Text extract
* Begin *
5 Regrets From MMIX (that's 2009 in fancy speak)
Paul Anka got it all wrong when he penned the words, "Regrets, I've had a few, but then again too few to mention". Bollocks has had a few regrets in 2009 and just enough to mention in this here web log.
We all know what Anka rhymes with.
5. The demise of the Slovak koruna probably isn't in everyone's list of 2009 regrets but we at Bollocks feel it deserves a place here if only out of sympathy; it really was the little currency that couldn't. Lasting just over fourteen years, Slovakia's currency was shunted on January 1st for the Euro (bully).
It really is a travesty but luckily korunas can be exchanged at your local NBS (National Bank of Slovakia) branch until 2013. Phew!
4. This petition was rejected by the British government:
'We the undersigned petition the Prime Minister to Protect British Culture - Protect British Boosh.' This was rejected as it is not inside the remit of the government but it should be. American broadcasters are bidding for rights to make a local version of the Mighty Boosh which is a hideous idea but this goes much deeper than Boosh. For too long Yanks have been stealing ideas and making shoddy attempts at British (and Australian - Kath and Kim is one shining example) shows, most of which were originally intended as comedies but become something far more sinister in the home of the brave.
* End *
Dataset
* Begin *
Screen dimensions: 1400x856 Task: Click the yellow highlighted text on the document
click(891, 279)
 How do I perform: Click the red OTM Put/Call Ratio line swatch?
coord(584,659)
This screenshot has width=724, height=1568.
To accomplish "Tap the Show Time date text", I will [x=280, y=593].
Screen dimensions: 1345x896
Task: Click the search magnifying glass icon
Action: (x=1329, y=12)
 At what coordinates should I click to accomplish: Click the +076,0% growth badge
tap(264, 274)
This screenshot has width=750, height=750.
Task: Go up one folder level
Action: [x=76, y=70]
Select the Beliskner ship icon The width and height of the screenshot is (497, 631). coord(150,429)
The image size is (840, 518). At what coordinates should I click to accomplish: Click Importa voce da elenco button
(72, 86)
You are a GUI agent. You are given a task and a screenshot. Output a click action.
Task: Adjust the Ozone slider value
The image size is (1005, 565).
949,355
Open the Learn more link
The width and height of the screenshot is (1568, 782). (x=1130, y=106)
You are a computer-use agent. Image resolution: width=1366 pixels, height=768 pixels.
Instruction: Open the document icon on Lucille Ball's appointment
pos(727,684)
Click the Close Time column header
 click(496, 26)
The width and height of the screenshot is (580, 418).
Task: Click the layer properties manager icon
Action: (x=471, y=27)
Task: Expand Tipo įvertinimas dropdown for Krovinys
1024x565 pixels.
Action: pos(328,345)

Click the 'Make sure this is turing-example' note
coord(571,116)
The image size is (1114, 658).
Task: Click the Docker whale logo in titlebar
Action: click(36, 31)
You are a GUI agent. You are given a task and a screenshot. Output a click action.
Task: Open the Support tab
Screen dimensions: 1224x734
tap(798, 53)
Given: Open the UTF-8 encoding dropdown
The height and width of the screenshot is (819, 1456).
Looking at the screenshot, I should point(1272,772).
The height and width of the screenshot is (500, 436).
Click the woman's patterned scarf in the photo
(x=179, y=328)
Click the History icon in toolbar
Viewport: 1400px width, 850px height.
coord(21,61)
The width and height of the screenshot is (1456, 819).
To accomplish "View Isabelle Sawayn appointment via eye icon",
* End *
Challenges
1. Duplicate the part of the post about 2009 regrets that begins at the words "5 Regrets From" and stops after the words "Anka rhymes with.".
2. List every nationality adjective (such as one formed from a country's name) used in the post about 2009 regrets, in order of first appearance.
3. Continue the post about 2009 regrets from the point where it stops.
The entries after the post about 2009 regrets are separate material and unrelated to it.

Exercise responses
1.
5 Regrets From MMIX (that's 2009 in fancy speak)
Paul Anka got it all wrong when he penned the words, "Regrets, I've had a few, but then again too few to mention". Bollocks has had a few regrets in 2009 and just enough to mention in this here web log.
We all know what Anka rhymes with.

2. Slovak, British, American, Australian

3.
Kirstie Alley was cast in a pilot for a remake of The Vicar of Dibley reimagined as The Minister Of Devine, which hardly deserves to be set in italics because it doesn't exist. Executives stated the show lacked a crucial quality - it wasn't funny. And that's saying something judging by the tripe they allow on American television.
Germans aren't exempt from this either, commissioning Das iTeam, their version of The IT Crowd. It was cancelled shortly after airing. Seems like they just couldn't fight facts: Germans aren't funny.
3. 2009's resolutions weren't kept which is a shame because Bollocks was really determined this year! On New Year's Day we sat down and outlined 5 things we'd like to do this year and now, 2 days from 2010, all bar four (so one) were kept. No. 5 was easy on paper - grow a beard, but proved harder than Kanye keeping his opinions to himself. In at No. 4 we had 'give country music a go'. We boiled the kettle, sat down and put on Keith Urban's Somebody Like You. The music stopped at the line "I've forgiven myself for the mistakes I've made". Glad you could forgive yourself Keithy, we couldn't.
No. 3 stated we had to watch a sunrise. Suffice to say we didn't and settled instead for Channel 7's Sunrise. You have to get up just as early and it's just as painful to watch for prolonged periods. Mission No. 2 for this year was to finish a cryptic crossword. One of many clues that stumped us was 'Greetings Mrs Marples (said to be an unprepossessing creature)'. Quit the riddles and say what you mean crossword!
Admittedly the one resolution we kept was never in doubt, but in hindsight doesn't actually make any sense. It read 'don't break this resolution'. We're still scratching our heads.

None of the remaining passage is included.